▶ **Work request**
Give the entries below again exactly. Their pictures are not needed.

(Beginning of Exercise inputs)

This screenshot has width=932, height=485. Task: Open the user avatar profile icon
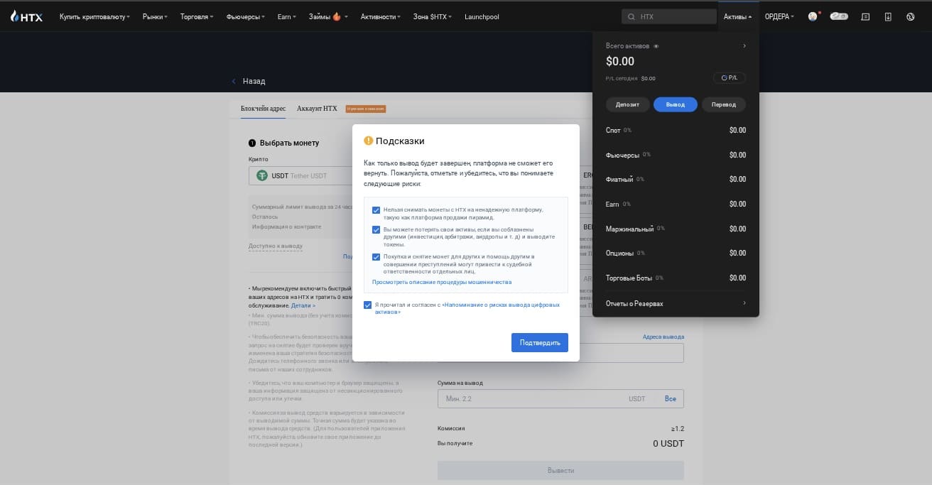[x=813, y=16]
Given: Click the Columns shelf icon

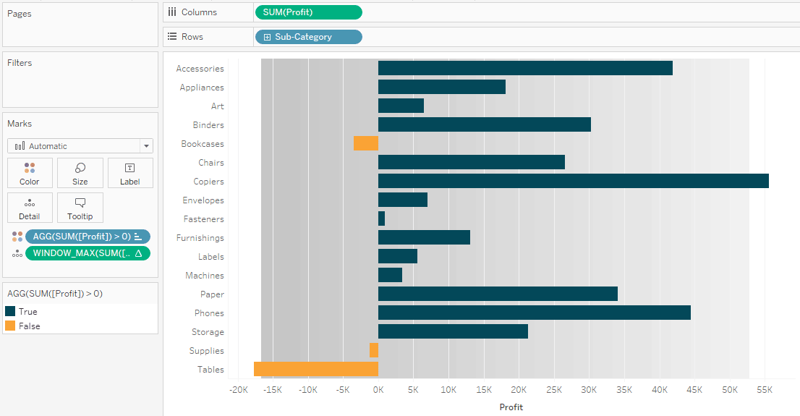Looking at the screenshot, I should click(x=172, y=12).
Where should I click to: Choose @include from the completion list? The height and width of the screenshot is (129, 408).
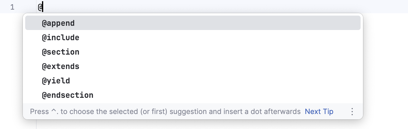point(61,38)
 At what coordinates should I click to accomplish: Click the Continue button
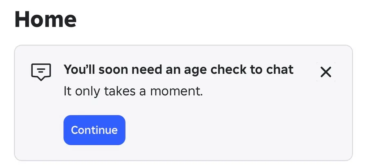tap(94, 130)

(End of Exercise inputs)

▶ **Problem solution**
This screenshot has width=932, height=485. Task: Open the user avatar profile icon
[x=813, y=16]
Given: Click the Columns shelf icon

Looking at the screenshot, I should click(x=172, y=12).
Where should I click to: Choose @include from the completion list? The height and width of the screenshot is (129, 408).
point(61,38)
 At what coordinates should I click to accomplish: Click the Continue button
tap(94, 130)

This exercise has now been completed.